» **YOUR INSTRUCTIONS**
The required result is an exact copy of the lines from the one containing "You are a GUI" to the last line of the records, both ends included, without pictures.

(Stored data)
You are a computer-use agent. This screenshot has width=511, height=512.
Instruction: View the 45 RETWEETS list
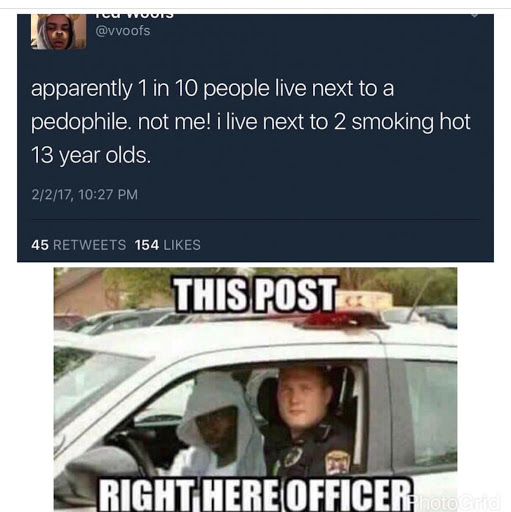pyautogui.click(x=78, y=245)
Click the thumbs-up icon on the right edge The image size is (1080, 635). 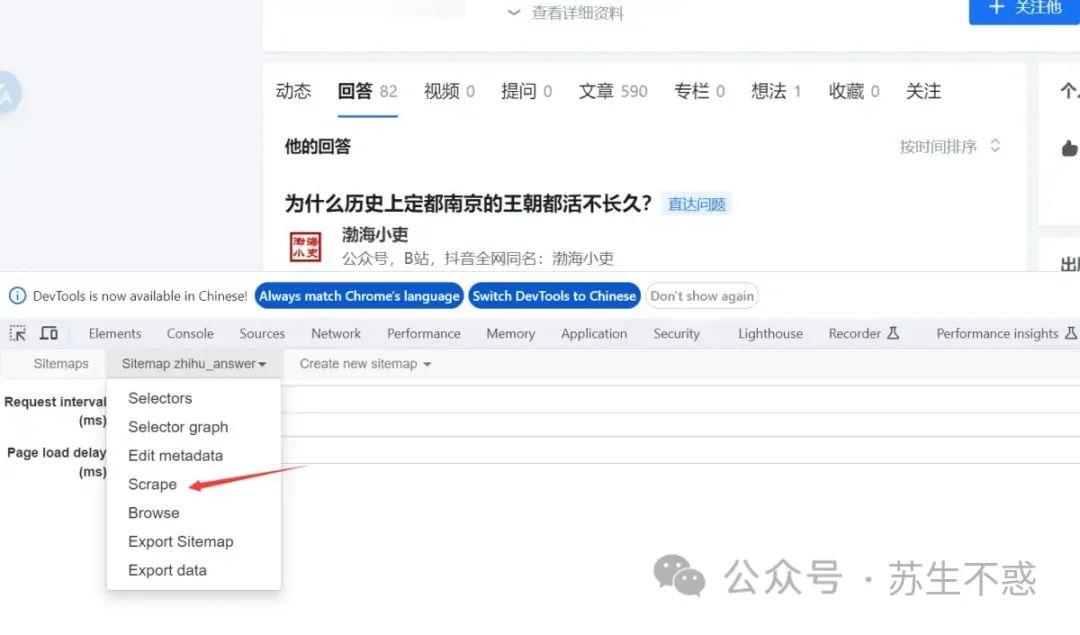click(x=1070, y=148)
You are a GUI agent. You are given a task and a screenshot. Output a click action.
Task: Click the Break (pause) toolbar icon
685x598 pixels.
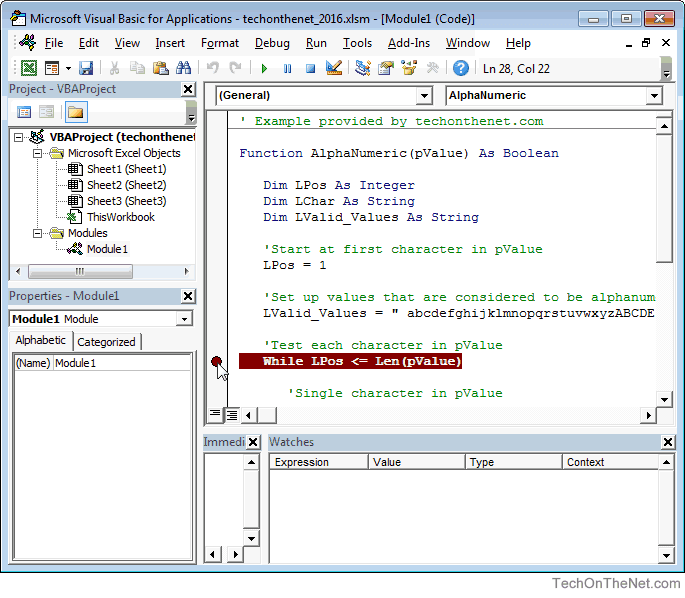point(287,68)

» **RESULT**
You are a GUI agent. You are given a task and a screenshot. Output a click action.
Task: Click the Break (pause) toolbar icon
685x598 pixels.
point(287,68)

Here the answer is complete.